こちらはミステリー小説となります。主役グループに現役警官がいないので刑事物ではありませんでした。
免罪を晴らす系の作品というと大抵は刑事が同僚や上官に邪魔されながら奮闘する、という流れですがこちらは設定上そういった描写がほとんどない点が斬新です。SNSを使って注目度を高めて協力者を増やしていくなど現代ツールが多く登場するのでこんな使い方出来るのだなと感心する場面も多くありました。
孫の友人が引きこもりという設定なのですが、再調査を通して変わっていくところも本作の見所です。何とかして今の自分を変えようとする姿はとても素敵に映りました。
 
作中の動画を作る場面で孫たちの説明で、ウケる動画のコンテンツは笑い、エロ、暴力が三強とのこと。
動画の上げるために不適切な行動をする人が時々報道されますが、上記コンテンツが強いのだとしたら納得できます。というのも手っ取り早くやろうとしたら暴力を選ぶしかないからです。
まず「笑い」ですがこれは長年磨いたセンスでしか出せないコンテンツなので鍛錬を積む必要があります。次にエロですが厳密には「男性向けのエロ」を指しているので男性はそもそも手が出ません。
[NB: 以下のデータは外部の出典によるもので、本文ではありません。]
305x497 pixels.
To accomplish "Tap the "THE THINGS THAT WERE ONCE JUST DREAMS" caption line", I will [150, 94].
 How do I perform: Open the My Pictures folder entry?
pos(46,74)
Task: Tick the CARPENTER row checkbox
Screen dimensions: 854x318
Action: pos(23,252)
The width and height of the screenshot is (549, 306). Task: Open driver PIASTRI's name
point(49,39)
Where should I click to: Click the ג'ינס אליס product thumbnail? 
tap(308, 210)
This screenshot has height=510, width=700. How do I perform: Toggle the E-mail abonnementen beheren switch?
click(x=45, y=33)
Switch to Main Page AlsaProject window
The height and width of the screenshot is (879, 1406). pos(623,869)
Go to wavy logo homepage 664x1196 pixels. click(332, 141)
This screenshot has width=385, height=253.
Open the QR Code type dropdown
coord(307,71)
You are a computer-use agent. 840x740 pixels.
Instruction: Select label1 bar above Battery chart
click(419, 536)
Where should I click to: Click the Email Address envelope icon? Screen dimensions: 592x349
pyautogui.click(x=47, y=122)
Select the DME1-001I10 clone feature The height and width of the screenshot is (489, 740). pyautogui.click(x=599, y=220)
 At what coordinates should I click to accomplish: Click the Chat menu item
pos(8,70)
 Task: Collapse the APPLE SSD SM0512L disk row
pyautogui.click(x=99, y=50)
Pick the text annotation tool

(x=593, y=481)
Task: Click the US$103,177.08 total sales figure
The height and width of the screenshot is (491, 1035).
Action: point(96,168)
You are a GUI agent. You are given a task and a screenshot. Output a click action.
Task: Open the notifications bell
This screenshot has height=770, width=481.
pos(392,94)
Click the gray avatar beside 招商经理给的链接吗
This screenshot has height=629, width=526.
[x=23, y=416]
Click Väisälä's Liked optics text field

一方暴力なら勢いで実行するだけなので、周囲に煽ってもらったり酒の力を使えば誰でも実行は出来ます(その後が大変ですが)。ということから何でもいいから注目を集めたくなったら暴力が最速となります。昔から自己顕示欲が強い人が起こした事件は多くあるので、その縮小版が動画で多く出てくるようになったのかもしれませんね。
 
作中にて年下としか人付き合い出来ない人は問題がある、という話が出てきました。このタイプの人はグループの中に自分より上がいることに耐えられず、支配欲も強く、幼児を狙う犯罪者によくある心理だと解説されていました。知り合いにやたらと後輩とだけ関係を築きたがる人がいましたが、こんなことを考えていたのかなと思ってしまいました。
私はコミュニティの中で上か下かは考えたことがありませんでした。人としては皆対等であるべきだと常に考えています。自分とは違う人生を歩んだ人なのだから何かしら自分にないものを持っているはずで、それは尊敬すべきところだと考えています。
仮に実力で上下を決めるにしても何を基準にするかで序列は変わってしまうので意味はない、というのが私の意見です。
 
櫛木さんの作品はいくつか読んだことがありますが、こちらも含め良い作品が多いのでおススメです。